Naja, da die Pakete vom Webserver kommen würde ich drauf tippen dass der Webserver an der Misere schuld ist. Oder hat du den Webserver auch selbst geschrieben? Du könntest auch mal nach dem Puffer auf dem Socket schauen. Der ist aber glaub ich per default 8k groß. Bin mir aber nicht sicher.

- Alex


----------



## Murray (20. Feb 2008)

alex0801 hat gesagt.:
			
		

> Naja, da die Pakete vom Webserver kommen würde ich drauf tippen dass der Webserver an der Misere schuld ist.

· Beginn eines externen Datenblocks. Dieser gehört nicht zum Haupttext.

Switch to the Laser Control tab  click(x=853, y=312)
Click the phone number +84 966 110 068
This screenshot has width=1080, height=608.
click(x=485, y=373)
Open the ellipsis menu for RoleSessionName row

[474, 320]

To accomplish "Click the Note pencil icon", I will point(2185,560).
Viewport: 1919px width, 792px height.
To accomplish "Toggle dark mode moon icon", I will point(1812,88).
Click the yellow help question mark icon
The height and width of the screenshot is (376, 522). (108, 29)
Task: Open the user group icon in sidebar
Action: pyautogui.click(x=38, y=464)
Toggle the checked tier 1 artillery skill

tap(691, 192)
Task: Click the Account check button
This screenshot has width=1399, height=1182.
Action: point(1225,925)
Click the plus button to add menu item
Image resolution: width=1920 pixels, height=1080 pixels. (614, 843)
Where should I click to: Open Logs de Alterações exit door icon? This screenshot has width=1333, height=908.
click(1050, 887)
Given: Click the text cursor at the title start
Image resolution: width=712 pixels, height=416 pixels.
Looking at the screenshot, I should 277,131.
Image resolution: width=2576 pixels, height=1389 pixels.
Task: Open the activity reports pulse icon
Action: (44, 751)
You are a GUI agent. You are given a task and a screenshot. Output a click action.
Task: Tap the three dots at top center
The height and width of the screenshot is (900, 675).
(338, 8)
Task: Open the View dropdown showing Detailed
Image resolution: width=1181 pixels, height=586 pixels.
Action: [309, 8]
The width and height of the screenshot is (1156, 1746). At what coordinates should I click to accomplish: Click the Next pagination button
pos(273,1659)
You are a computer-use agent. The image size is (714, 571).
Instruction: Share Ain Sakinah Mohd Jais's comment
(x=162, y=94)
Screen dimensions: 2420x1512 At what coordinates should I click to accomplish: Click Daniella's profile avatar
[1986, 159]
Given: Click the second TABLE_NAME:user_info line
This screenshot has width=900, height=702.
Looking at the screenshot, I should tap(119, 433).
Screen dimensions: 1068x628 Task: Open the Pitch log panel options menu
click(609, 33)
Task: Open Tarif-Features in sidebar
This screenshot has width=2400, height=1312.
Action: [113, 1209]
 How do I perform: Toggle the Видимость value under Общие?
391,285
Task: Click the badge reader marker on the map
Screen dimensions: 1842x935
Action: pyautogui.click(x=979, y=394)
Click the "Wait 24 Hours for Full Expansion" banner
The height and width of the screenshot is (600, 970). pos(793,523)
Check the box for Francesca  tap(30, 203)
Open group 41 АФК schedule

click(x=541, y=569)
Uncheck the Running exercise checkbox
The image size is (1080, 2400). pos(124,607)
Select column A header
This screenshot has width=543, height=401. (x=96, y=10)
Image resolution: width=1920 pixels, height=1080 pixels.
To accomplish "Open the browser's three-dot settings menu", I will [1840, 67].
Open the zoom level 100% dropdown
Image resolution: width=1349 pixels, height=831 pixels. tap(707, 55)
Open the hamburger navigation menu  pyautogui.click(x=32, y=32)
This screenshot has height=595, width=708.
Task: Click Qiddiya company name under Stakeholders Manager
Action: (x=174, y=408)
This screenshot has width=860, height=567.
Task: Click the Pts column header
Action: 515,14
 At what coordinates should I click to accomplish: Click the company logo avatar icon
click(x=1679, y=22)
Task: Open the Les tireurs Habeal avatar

Oder hat du den Webserver auch selbst geschrieben?


Ja, genau. Ich bin mir da allerdings keiner Schuld bewusst ;-)



			
				alex0801 hat gesagt.:
			
		

> Du könntest auch mal nach dem Puffer auf dem Socket schauen. Der ist aber glaub ich per default 8k groß. Bin mir aber nicht sicher.


Stimmt, der Send-Buffer ist 8K groß; das habe ich schon geprüft. Insofern dürfte eine Vergrößerung wohl nichts bringen.

Es wird beim Schreiben des Headers auch nicht etwa mal der OutputStream geflushed (zumindest nicht explizit).


----------



## Murray (21. Feb 2008)

Falls jemand mal ein ähnliches Problem hat: ich umgehe das jetzt, indem ich den Header erstmal in einen Puffer (einen ByteArrayOutputStream) schreibe und erst am Ende den komplett fertigen Puffer in den SocketOutputStream schreibe. Das ist zwar a) nicht so schön, weil man Speicher verschwendet und b) immer noch keine Garantie dafür, dass der SocketOutputStream die Daten nicht trotzdem auf mehrere Frames verteilt, aber so funktioniert es wenigstens.


----------



## kaesebrot (21. Feb 2008)

Hi, 

du könntest alternativ auch den SocketOutputStream in einen BufferedOutputStream verpacken.


viele Grüße, 
  Käse


----------